One example of that kind of red tape is an incomprehensible tax law the survivors of the 2018 Camp Fire in Paradise have been dealing with for years that IRS officials only recently were able to correct.
Kim Hurst was just starting work at about 7:15 a.m. the morning of November 8th, 2018, when she saw smoke in the distance barreling towards Paradise as it turned from white to red to black.
"We left by 8:45 and we were told by our neighbor that by 9, our house was burnt," she said.
Like everyone else, Hurst faced a harrowing trip out of town, the smoke and flames turning morning sun into the darkest of nights. Her entire family survived, but her home and virtually everything they owned was reduced to ashes. It wasn't long before the uncertainty set in.
"I knew I could get us a house built and I knew I could get us beds. But I didn't know if I could get us chairs, a couch, silverware or anything else because I didn't know if I was going to have enough money," a tearful Hurst remembered.
Most of the town was wiped out. Because PG&E was found liable for the fire, a $10 billion trust fund was established to help the victims rebuild their homes in Paradise.

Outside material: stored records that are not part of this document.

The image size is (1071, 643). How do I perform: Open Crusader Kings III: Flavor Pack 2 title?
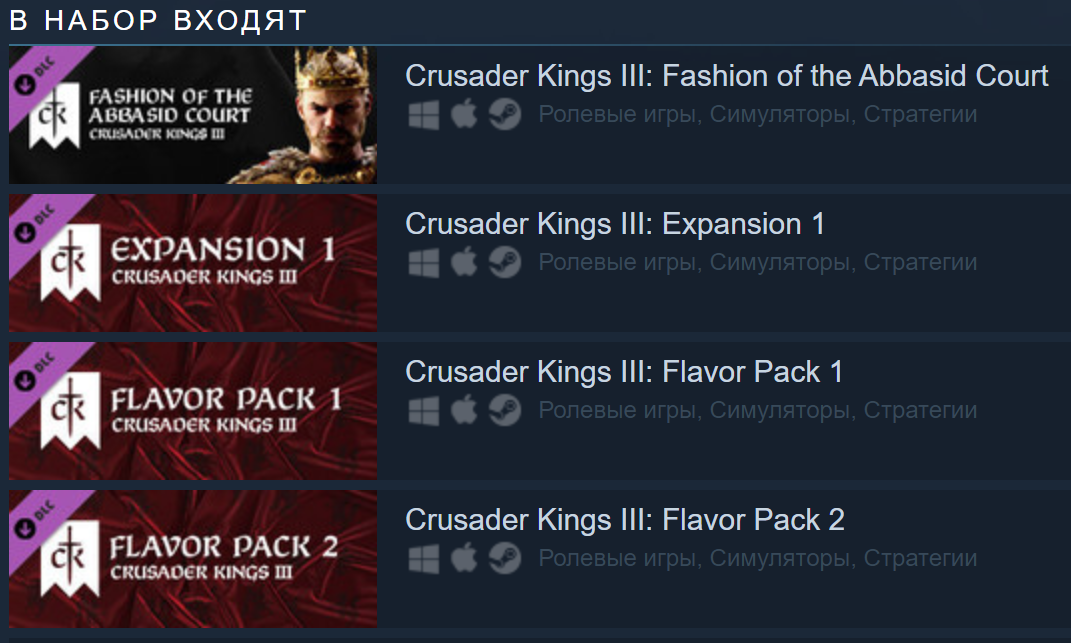click(x=624, y=520)
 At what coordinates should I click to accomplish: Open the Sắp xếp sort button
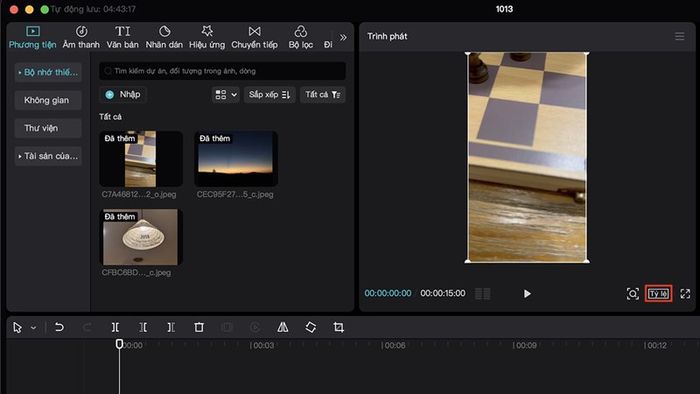pos(270,95)
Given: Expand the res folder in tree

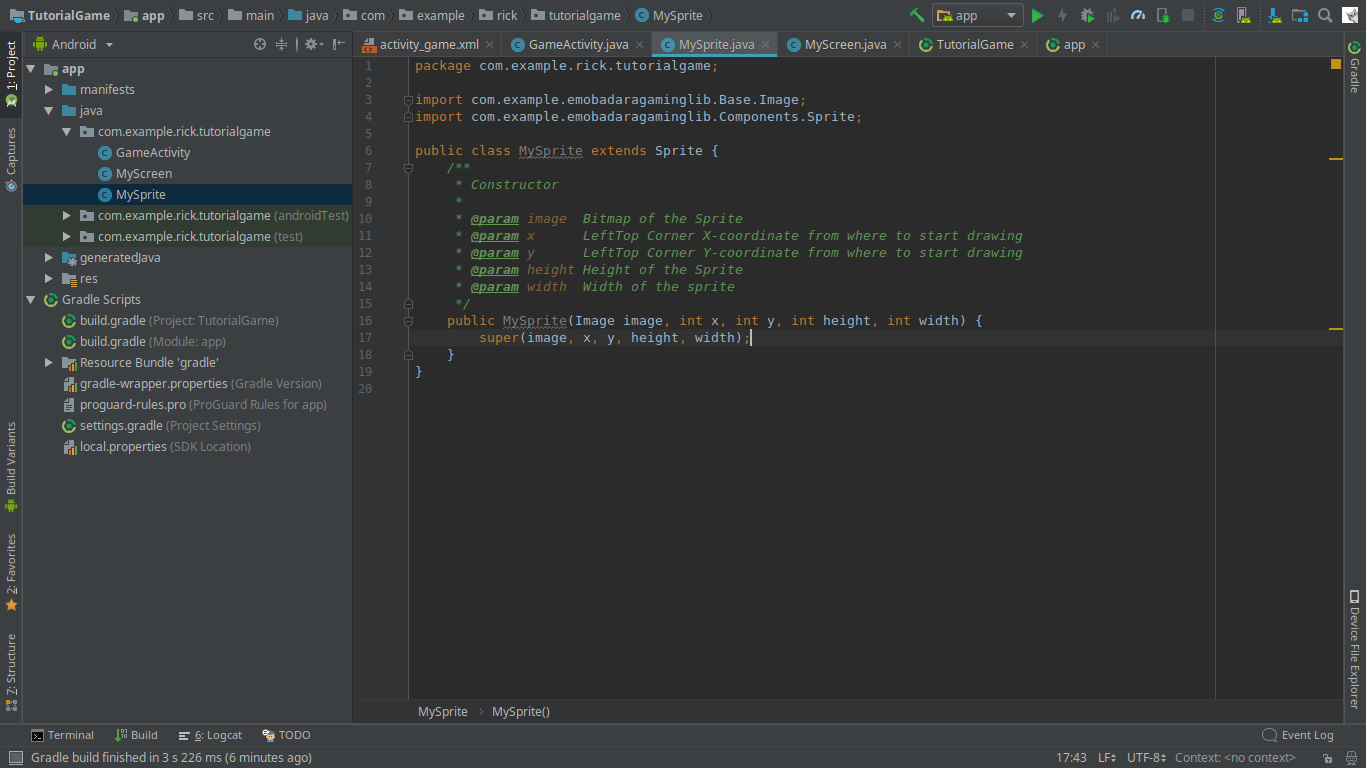Looking at the screenshot, I should (49, 279).
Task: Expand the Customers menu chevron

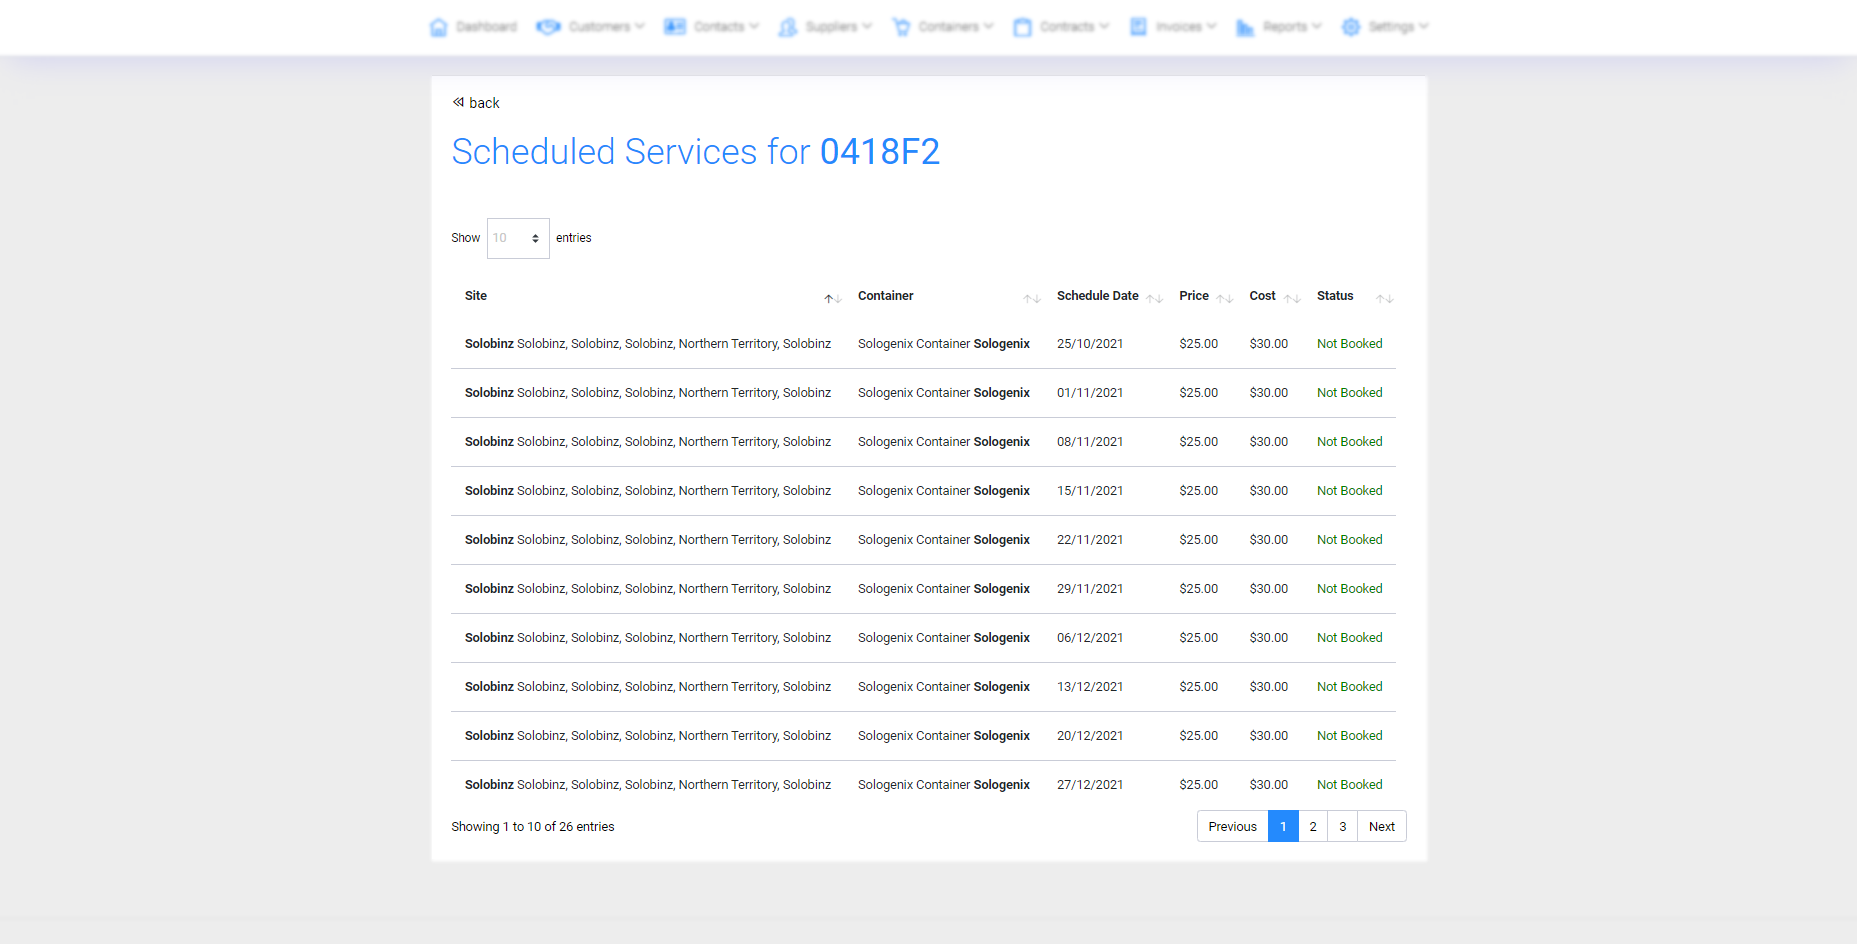Action: click(x=640, y=26)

"Then we found out that we had pay the taxes on it," said Hurst. "And that was really painful, because it felt like now somebody took something else away from us. And that's all we had left."
In any settlement, a significant portion of the award is paid directly to the attorneys handling the case. But in 2018 -- the same year as the Camp Fire -- the Trump administration removed attorneys' fees as a tax exempt expense, meaning wildfire victims were having to pay taxes on money they weren't even getting.
"These 80-year-old folks who have not paid taxes in ten years are now having to pay 5, 10, 15, 20,000 dollars on a settlement of 50,000 bucks," said John Knecht, a professional tax preparer and the owner of Sharrett Bookkeeping in Paradise. "We have others that paid taxes on attorney fees of $300,000, which was completely ridiculous because the attorneys are paying taxes on this income."
Knecht has become a bit of a hero to his neighbors for helping them navigate the complex system. That's because last month, President Biden signed a bill into law that eliminated the double taxation. The new law actually does more than that, getting fire victims who paid the taxes because of the settlement a refund.
"We have about 3,500 amended tax returns that we'll be doing for our clients that will recover about $28-$30 million back into their pockets," explained Knecht. "They paid taxes on about $110 million from the fire victim's trust that they should not have had to pay."
The IRS is actually shut down in January as it prepares for the upcoming tax season, so they have not yet set up a system for implementing the new law. But Knecht said he expects that the first refunds to wildfire victims could be paid out beginning sometime in July.
"Now these people can finish planning what they want to do," he said. "Some of them have held off rebuilding because they didn't know how much they were going to get, right? So now that they know that this money is coming back, they're going to be able to go forward with the next step in their life. And hopefully this will bring closure to this."
The money will be appreciated, but closure may be harder to find.
"We'll always feel this," said Kim. "Some people have more pain from it than others...but we all feel it. But you have to keep going on, you know?"
As the new fires continue to rage in Southern California, it's something those victims have yet to even think about. But in time, they too will understand what the survivors of Paradise have lived with for the last six years.